Singt man eine Partie dann in vielen verschiedenen Inszenierungen, dann wächst auch die eigene Interpretation mit: „Klar, wenn man eine Partie zehn Jahre lang singt, dann ist die Interpretation so etwas wie eine Sammlung der Höhepunkte von 25 Produktionen!“ Wobei die Künstlerin sich glücklich schätzt: „In den 13 Jahren, die ich auf der Bühne stehe, bin ich nie einem Regisseur oder einem Dirigenten begegnet, über den ich sagen musste: mit dem nie wieder.“

Mittlerweile hat sie einen Status erreicht, der ihr ermöglicht, mit Regisseuren vorab Gespräche zu führen, bevor sie für eine Produktion zusagt: „Vor meinem ,Carmen‘-Debüt an der Metropolitan Opera gab es ein Treffen mit dem Regisseur in London. Wir haben in einem langen Dialog festgestellt, dass unsere Vorstellungen gar nicht so weit auseinanderliegen.“

Die Carmen wird Elina Garanca kommende Saison auch in Wien verkörpern.

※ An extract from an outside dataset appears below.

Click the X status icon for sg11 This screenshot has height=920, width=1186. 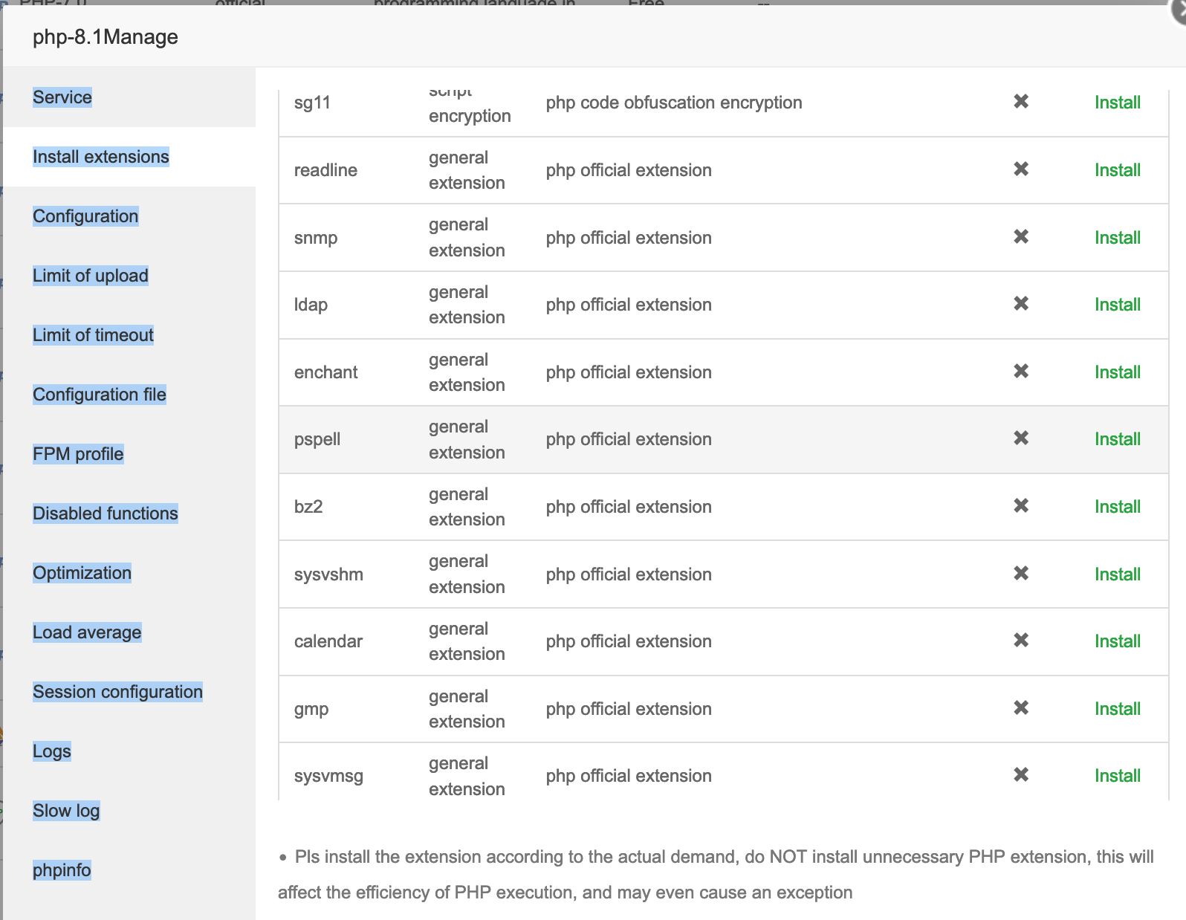coord(1021,102)
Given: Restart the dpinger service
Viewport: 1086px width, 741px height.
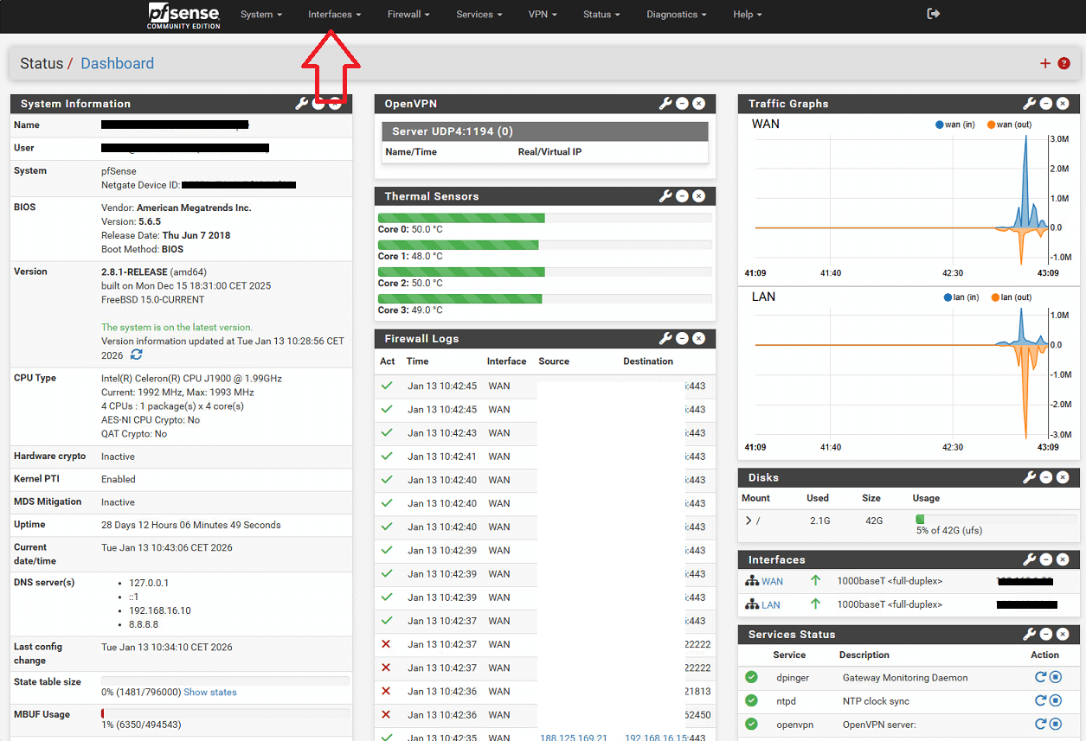Looking at the screenshot, I should 1040,677.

Außerdem freut sie sich, international ihre Lieblingspartien singen zu können, „immer wieder den ,Rosenkavalier‘, auch die Charlotte im ,Werther‘, den Sesto oder auch die Marguerite in ,Damnation de Faust‘ von Berlioz.“

In diesem Fach fühlt sich die Stimme wohl. „Natürlich kommen immer wieder Angebote für die Eboli im ,Don Carlo‘ oder die Amneris in ,Aida‘. Und natürlich reizen mich diese Angebote. Aber die Amneris werde ich frühestens in fünf Jahren singen.“

Verdis Verlockungen

Auch Partien wie Saint-Saens' Dalila: „Die Intendanten stecken uns in Schubladen. Wer einmal die Dalila gesungen hat, wird einfach nicht mehr als Sesto engagiert.“

Dem will Garanca entkommen. Doch träumt sie durchaus von Repertoire-Erweiterungen: „Dido in Berlioz' ,Trojanern‘ kommt demnächst. Die ,Favorita‘ würd' ich gern singen und die Santuzza in ,Cavalleria rusticana‘. Auch die ,Navarraise‘ von Massenet – das wäre einmal ein schöner Doppelabend. Wir Mezzosoprane haben ja nicht so viele Hauptpartien!“

Die Chance, eine neue Partie einmal an einem kleineren Haus auszuprobieren, hat ein Star wie die Garanca heutzutage nicht mehr. Wie weit man den Versuchungen nachgeben soll und darf, verrät die Stimme bei Proben in den eigenen vier Wänden. Das jetzt siebeneinhalb Monate alte Töchterchen wird also jedenfalls die ersten Takte der Amneris ihrer Mama als Erste vernehmen. Und wächst mit Passagen aus Verdis Requiem auf: „Das singe ich jetzt erstmals – am 1. September unter Daniel Barenboim auch bei den Salzburger Festspielen.“

Opernpremiere

„La Clemenza di Tito“ hat am 17.Mai in der Staatsoper Premiere. Es dirigiert Louis Langrée, Regie führt Jürgen Flimm, Michael Schade singt den Tito. Weitere Termine: 21., 24., 27.Mai.